Sin embargo, ya desde 1927 Mises había denunciado, en su libro “Liberalismo” (lectura indigerible para los nacionalistas católicos y franquistas, incluso los moderados) había denunciado a la Sociedad de las Naciones como algo inútil y peligroso, que iba a promover un nacionalismo que terminaría en otra guerra mundial, predicción que se cumplió. Mises dijo entonces algo que sigue siendo válido hoy: inútiles son todos los acuerdos internacionales entre naciones que practican el nacionalismo y el proteccionismo. El único “acuerdo global” eficiente y pacífico para el cual no es necesaria ninguna Sociedad de las Naciones, es el libre comercio internacional, el arancel cero, la libre entrada de capitales y personas en todo el mundo. Mises sigue teniendo razón desde un punto de vista modélico: si libre comercio, entonces verdaderamente paz. Claro, actualmente pienso que el ser humano es definitivamente incapaz del antecedente de la proposición, pero eso es harina de otro costal.

El asunto es que coherentemente, en 1949, en La Acción Humana, Mises criticó duramente al Fondo Monetario Internacional, y en la parte VI de su gran libro critica todas y cada una de las medidas intervencionistas que ya constituían la economía real de ese entonces (calculemos ahora). Mises jamás llamó a ese infame entuerto “capitalismo” y menos aún liberal, pero la cuestión es que excepto los lectores de Mises o Hayek (es decir, excepto casi nadie) toda la intelectualidad comenzó a llamar “capitalismo” no sólo al engendro infame de medidas intervencionistas de cada país occidental, sino a los acuerdos de las Naciones Unidas con todos sus organismos internacionales, entre los cuales la OMS y la UNESCO destacaban. El libro de nada más ni nada menos de G. Soros, “La crisis del capitalismo global” (como si él no tuviera nada que ver…) hizo “global” esa costumbre de llamar capitalismo al intervencionismo de la post-guerra, por eso este inútil David respondió en su momento diciendo que “la crisis del intervencionismo global” era el verdadero problema. Con el paso del tiempo, además, las circunstancias culturales fueron cambiando y la OMS, la UNESCO y etc. fueron avanzando cada vez más con políticas de salud reproductiva e identidad de género, sin tener en cuenta para nada las libertades individuales (ESE es el punto). Lo mismo sucede con los temas ecológicos, donde los acuerdos de París y etc. muestran claramente que a nadie se le pasa por la cabeza la eficiencia del mercado libre para los temas medio-ambientales.

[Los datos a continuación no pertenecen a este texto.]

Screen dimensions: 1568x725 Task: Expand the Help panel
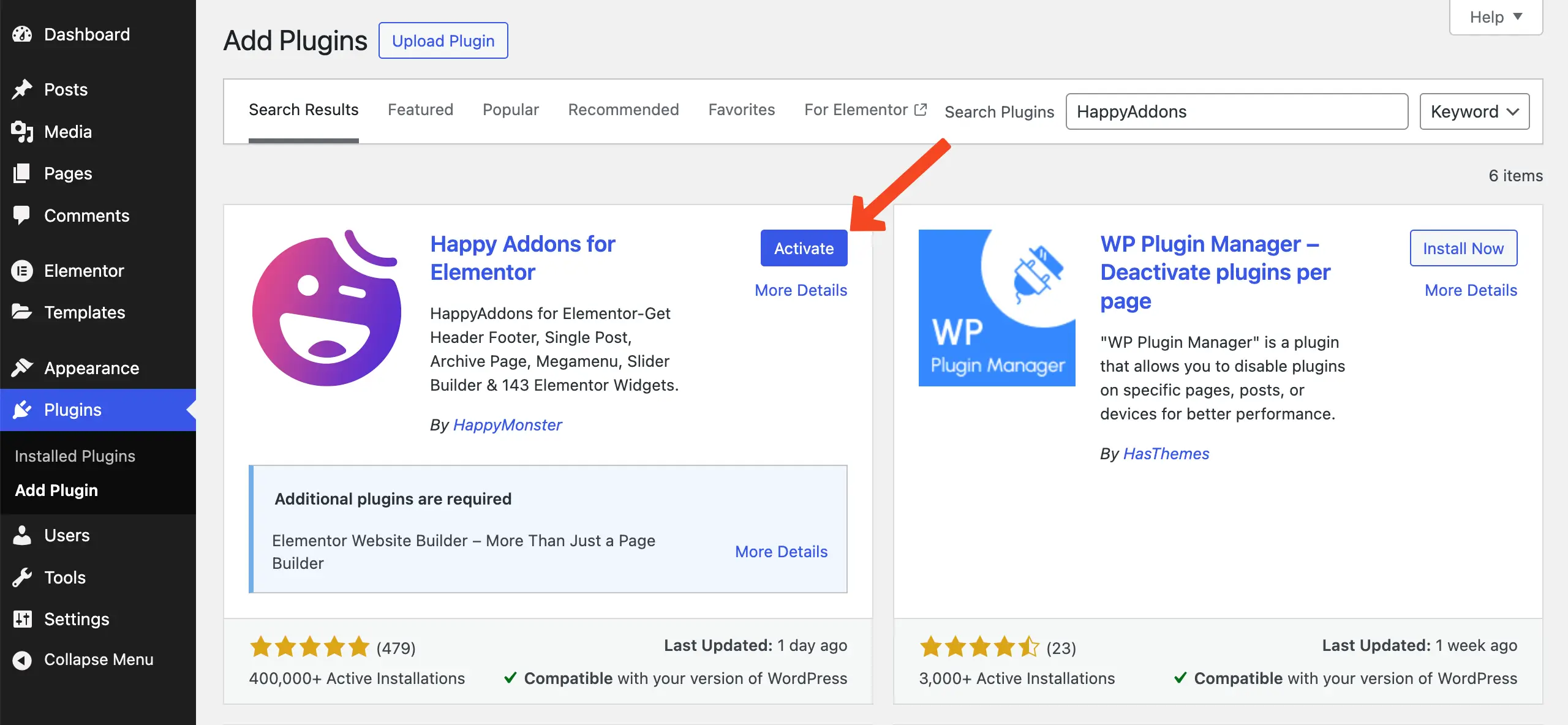(x=1494, y=17)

Con lo cual los nacionalistas y conservadores religiosos (en general católicos) identificaron aún más a ese supuesto “capitalismo liberal mundial” con la persecución religiosa sobre todo anti-católica que se incrementó desde entonces y que cada vez es peor (llegando en el 2020 a un culmen nunca sospechado, con la anuencia del Estado del Vaticano). Ni qué hablar cuando G. Bush (padre) habló de un “nuevo orden internacional” luego de la caída del muro, que incluso algunos liberales ingenuos, en los 90, llegamos a creer que podría ser un verdadero libre comercio internacional. Algunos liberales, además, apoyaban y apoyan los tratados de libre comercio, que de libre comercio no tienen nada, como un mal menor. Hoy se ve claramente que todo ello fue un mal mayor.

Esto explica el odio total a la administración Trump. Salir de los acuerdos de París, salirse de la OMS, disminuir el apoyo a la Unesco, defender la libertad religiosa, oponerse al aborto, fueron medidas horrorosas para toda esta mentalidad estatista internacional. Por eso el odio de toda la prensa mundial y de las big tech. Medidas que todos los liberales clásicos deberían haber aplaudido con entusiasmo, en vez de estar enceguecidos por las malas maneras de Trump (como si Patton, Churchill o etc. hubieran tenido mejores) o su proteccionismo. Con esa ceguera han allanado el camino a los demócratas. Un error político gravísimo.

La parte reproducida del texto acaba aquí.